Courtesy of Luis Fernández García via Wikimedia Commons

Image courtesy of Wikimedia Commons

The big bang theory is the most accepted theory for the formation of the universe. The “big bang” is a misnomer because there was no explosion, but rather a rapid expansion. It is not known what existed the moment before the big bang, however the evolution of the universe from the first instant after the big bang and onwards is well understood. There is considerable evidence supporting the big bang theory, including the following observations:

  • There is an abundance of light elements (hydrogen and helium) in the universe. This is as predicted by the big bang theory.
  • The universe cooled as it expanded so that today the Cosmic Microwave Background (CMB) radiation corresponds to a temperature of 2.7 K. This is consistent with scientists’ predictions of that an expanding universe would by now have cooled to a temperature in this range.
  • The universe is expanding and the galaxies appear to be moving away from us at speeds directly proportional to their distance from us.

This balloon activity models the universe: once compact but now expanding. This activity follows the PEOE model.


safety goggles balloonmarker 50 cm length of stringruler

Safety Considerations

Some students may have latex allergies. If this is the case, check the composition of balloons and advise students with latex allergies not to touch the balloons.


Organize your class into groups of 2–4 students. The following instructions are for the students.
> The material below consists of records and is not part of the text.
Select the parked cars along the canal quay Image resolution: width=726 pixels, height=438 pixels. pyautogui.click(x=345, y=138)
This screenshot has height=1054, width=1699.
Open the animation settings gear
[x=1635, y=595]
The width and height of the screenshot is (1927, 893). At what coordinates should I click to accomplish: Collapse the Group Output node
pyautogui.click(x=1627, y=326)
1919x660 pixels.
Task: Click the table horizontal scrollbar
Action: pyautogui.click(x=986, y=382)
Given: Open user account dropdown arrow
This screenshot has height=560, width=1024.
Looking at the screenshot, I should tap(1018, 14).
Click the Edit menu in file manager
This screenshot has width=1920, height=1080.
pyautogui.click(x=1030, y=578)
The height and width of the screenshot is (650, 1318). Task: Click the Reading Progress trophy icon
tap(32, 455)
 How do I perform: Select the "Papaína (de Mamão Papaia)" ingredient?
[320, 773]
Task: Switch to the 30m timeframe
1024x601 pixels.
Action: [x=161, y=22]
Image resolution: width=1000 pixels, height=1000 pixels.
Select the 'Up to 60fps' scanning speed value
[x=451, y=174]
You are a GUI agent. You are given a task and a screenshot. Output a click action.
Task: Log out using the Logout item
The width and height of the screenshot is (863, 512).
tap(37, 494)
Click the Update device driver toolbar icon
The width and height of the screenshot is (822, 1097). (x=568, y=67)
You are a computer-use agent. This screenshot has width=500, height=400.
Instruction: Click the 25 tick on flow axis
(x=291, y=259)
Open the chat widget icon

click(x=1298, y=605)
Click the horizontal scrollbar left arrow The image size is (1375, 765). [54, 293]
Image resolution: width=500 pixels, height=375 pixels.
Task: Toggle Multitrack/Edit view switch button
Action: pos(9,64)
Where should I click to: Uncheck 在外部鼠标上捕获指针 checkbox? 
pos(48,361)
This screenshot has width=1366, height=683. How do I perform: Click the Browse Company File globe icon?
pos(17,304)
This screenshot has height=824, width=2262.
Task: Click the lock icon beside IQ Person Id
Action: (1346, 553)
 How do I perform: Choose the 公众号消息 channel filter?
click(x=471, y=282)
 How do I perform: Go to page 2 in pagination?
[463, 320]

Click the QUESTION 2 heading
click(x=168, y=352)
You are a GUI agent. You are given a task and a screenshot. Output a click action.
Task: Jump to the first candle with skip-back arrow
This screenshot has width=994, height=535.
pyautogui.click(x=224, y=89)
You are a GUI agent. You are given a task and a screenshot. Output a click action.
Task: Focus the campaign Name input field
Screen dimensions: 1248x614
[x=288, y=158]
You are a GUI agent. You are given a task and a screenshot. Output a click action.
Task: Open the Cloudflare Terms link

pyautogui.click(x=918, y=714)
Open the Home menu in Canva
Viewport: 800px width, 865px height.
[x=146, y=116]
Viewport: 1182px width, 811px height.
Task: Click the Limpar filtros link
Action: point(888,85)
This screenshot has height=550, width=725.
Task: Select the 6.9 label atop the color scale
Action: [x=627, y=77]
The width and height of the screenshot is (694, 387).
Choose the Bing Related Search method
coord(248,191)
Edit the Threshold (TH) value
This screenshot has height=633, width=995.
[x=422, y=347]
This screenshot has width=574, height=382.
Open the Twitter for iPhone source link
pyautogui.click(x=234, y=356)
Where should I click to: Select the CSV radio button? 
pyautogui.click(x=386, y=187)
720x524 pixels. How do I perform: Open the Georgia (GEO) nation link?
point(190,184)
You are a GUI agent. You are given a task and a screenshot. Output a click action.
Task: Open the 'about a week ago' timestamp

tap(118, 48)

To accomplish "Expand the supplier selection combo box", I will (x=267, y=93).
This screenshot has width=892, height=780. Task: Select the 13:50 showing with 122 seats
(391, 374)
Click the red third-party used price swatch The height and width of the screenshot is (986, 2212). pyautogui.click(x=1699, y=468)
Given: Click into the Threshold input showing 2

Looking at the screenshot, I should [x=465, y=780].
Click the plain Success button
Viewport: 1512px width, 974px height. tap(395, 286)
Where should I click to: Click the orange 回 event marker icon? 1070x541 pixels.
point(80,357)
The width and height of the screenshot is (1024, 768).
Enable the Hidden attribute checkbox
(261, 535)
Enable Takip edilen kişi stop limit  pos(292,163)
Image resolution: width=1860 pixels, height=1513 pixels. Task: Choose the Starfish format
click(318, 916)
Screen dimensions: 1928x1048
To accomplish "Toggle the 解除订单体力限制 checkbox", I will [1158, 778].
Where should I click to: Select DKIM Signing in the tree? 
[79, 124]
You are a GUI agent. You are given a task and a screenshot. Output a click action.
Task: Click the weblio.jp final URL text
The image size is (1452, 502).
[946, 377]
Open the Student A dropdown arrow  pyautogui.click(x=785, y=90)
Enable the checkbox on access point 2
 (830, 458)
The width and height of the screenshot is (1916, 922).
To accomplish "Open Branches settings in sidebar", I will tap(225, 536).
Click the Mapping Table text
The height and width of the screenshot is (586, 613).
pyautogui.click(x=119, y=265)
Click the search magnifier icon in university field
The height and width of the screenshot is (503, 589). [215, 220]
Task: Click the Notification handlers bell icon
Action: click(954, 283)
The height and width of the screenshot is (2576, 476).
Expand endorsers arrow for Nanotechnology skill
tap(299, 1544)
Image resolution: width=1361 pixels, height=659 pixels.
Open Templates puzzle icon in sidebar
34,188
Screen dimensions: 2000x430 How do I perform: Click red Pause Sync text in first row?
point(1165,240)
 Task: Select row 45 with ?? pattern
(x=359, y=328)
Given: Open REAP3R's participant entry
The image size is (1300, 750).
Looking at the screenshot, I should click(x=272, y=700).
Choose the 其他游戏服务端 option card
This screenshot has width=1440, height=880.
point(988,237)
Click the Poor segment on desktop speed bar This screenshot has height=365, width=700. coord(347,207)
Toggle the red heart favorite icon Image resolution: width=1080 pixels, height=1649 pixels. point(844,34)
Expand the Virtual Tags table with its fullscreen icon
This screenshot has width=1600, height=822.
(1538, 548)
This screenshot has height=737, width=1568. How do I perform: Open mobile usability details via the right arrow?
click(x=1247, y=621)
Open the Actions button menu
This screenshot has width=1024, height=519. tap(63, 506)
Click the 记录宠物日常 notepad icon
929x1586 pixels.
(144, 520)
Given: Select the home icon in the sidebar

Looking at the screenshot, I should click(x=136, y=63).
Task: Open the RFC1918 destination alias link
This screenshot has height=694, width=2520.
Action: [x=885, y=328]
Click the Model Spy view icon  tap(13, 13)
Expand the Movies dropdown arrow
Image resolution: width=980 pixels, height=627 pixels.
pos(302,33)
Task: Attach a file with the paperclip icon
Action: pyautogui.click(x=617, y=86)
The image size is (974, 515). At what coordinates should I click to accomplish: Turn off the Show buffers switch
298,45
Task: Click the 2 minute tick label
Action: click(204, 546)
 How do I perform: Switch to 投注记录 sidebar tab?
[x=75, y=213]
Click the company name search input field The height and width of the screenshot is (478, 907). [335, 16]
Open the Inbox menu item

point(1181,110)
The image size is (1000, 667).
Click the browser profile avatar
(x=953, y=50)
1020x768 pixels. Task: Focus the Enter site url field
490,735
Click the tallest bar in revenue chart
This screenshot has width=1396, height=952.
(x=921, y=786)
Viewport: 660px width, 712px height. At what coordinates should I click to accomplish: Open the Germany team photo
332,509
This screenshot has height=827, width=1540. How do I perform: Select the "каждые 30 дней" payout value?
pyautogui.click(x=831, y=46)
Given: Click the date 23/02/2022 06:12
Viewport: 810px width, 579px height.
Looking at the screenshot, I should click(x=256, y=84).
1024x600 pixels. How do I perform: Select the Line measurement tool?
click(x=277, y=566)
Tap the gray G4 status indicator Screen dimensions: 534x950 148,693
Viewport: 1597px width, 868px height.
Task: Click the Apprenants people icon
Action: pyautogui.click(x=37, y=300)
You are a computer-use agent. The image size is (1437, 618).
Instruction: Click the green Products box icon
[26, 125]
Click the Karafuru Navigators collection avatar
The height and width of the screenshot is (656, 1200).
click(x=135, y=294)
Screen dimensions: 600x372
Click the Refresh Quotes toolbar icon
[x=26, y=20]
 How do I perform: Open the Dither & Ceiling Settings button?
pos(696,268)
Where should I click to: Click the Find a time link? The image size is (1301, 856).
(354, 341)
  1. Draw 4 dots on and around the un-inflated balloon. Label the dots G1, G2, G3, and G4. The 4 dots represent galaxies.
  2. Predict/Explain

In your group, predict what will happen to the “galaxies” on the balloon when the balloon is blown up. Why might the distance between galaxies increase? Is the increase in distance constant for all galaxies?

  1. Observe

Imagine that you are located in G1. The other dots represent other galaxies. Measure how far apart each galaxy is from the others.

  1. Blow up the balloon to 10 cm in diameter. This represents the universe after 1 billion years.
  2. Do not tie off balloon, but twist the neck and hold it tightly closed. Use a piece of string to measure the distances between the galaxy you are in (G1) and the other three galaxies. You will measure around the curve of the balloon.
  3. Blow up the balloon to a diameter of 20 cm and repeat the measurements.
  4. Blow up the balloon to a diameter of 30 cm and repeat the measurements.
  5. Draw a graph with “Initial distance from G1” on the x axis and “Final distance from G1” on the y Draw a dot on the graph for each of the galaxies G2, G3, and G4.
  6. Explain

Explain how your balloon model represents the universe.


Balloons may be deflated and disposed of in the garbage.

What happens?

The dots (galaxies) move further apart from one another. Also, the galaxies that were initially further apart on the balloon move a greater distance from the home galaxy compared to those that were closer.

How does it work?

When the balloon is inflated, its surface area increases and so the dots on the surface (representing galaxies) move further apart. Students’ graphs should illustrate that the increase in distance is not constant: it increases with distance from G1. This observation supports the big bang theory that the universe is expanding and the galaxies are therefore moving further apart. The galaxies are just “hitched along for the ride” in the expansion of space.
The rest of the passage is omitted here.